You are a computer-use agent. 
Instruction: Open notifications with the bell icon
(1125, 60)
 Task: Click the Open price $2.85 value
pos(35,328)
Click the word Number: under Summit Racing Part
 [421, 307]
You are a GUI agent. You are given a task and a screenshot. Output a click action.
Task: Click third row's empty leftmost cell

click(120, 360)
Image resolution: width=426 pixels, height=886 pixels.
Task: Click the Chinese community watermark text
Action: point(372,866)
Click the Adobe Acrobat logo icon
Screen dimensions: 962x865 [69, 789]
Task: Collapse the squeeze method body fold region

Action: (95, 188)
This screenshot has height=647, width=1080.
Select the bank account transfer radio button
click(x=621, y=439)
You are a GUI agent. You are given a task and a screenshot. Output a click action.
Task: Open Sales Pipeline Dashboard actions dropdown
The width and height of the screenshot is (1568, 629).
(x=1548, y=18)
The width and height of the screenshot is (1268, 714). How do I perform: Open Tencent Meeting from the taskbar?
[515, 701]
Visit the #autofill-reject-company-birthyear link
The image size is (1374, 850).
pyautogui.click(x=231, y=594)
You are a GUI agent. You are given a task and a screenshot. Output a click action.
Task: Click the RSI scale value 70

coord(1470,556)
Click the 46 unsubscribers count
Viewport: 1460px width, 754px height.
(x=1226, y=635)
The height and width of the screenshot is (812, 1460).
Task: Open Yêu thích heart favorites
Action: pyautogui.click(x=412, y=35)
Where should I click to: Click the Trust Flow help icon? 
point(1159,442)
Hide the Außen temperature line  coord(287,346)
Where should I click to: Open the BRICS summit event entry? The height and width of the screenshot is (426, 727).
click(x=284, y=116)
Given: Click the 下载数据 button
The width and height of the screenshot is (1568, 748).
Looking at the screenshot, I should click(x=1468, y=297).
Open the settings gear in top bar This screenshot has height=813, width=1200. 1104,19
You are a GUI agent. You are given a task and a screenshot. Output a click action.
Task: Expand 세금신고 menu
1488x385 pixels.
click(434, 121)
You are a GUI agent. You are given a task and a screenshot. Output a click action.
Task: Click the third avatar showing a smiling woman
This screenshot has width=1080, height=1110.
---
> _Task directions_
Copy out the whole listing exactly as given.

> _Output_
You are a computer-use agent. 
Instruction: Open notifications with the bell icon
(1125, 60)
 Task: Click the Open price $2.85 value
pos(35,328)
Click the word Number: under Summit Racing Part
 [421, 307]
You are a GUI agent. You are given a task and a screenshot. Output a click action.
Task: Click third row's empty leftmost cell

click(120, 360)
Image resolution: width=426 pixels, height=886 pixels.
Task: Click the Chinese community watermark text
Action: point(372,866)
Click the Adobe Acrobat logo icon
Screen dimensions: 962x865 [69, 789]
Task: Collapse the squeeze method body fold region

Action: (95, 188)
This screenshot has height=647, width=1080.
Select the bank account transfer radio button
click(x=621, y=439)
You are a GUI agent. You are given a task and a screenshot. Output a click action.
Task: Open Sales Pipeline Dashboard actions dropdown
The width and height of the screenshot is (1568, 629).
(x=1548, y=18)
The width and height of the screenshot is (1268, 714). How do I perform: Open Tencent Meeting from the taskbar?
[515, 701]
Visit the #autofill-reject-company-birthyear link
The image size is (1374, 850).
pyautogui.click(x=231, y=594)
You are a GUI agent. You are given a task and a screenshot. Output a click action.
Task: Click the RSI scale value 70

coord(1470,556)
Click the 46 unsubscribers count
Viewport: 1460px width, 754px height.
(x=1226, y=635)
The height and width of the screenshot is (812, 1460).
Task: Open Yêu thích heart favorites
Action: pyautogui.click(x=412, y=35)
Where should I click to: Click the Trust Flow help icon? 
point(1159,442)
Hide the Außen temperature line  coord(287,346)
Where should I click to: Open the BRICS summit event entry? The height and width of the screenshot is (426, 727).
click(x=284, y=116)
Given: Click the 下载数据 button
The width and height of the screenshot is (1568, 748).
Looking at the screenshot, I should click(x=1468, y=297).
Open the settings gear in top bar This screenshot has height=813, width=1200. 1104,19
You are a GUI agent. You are given a task and a screenshot. Output a click action.
Task: Expand 세금신고 menu
1488x385 pixels.
click(434, 121)
You are a GUI agent. You are given a task and a screenshot. Output a click action.
Task: Click the third avatar showing a smiling woman
This screenshot has width=1080, height=1110.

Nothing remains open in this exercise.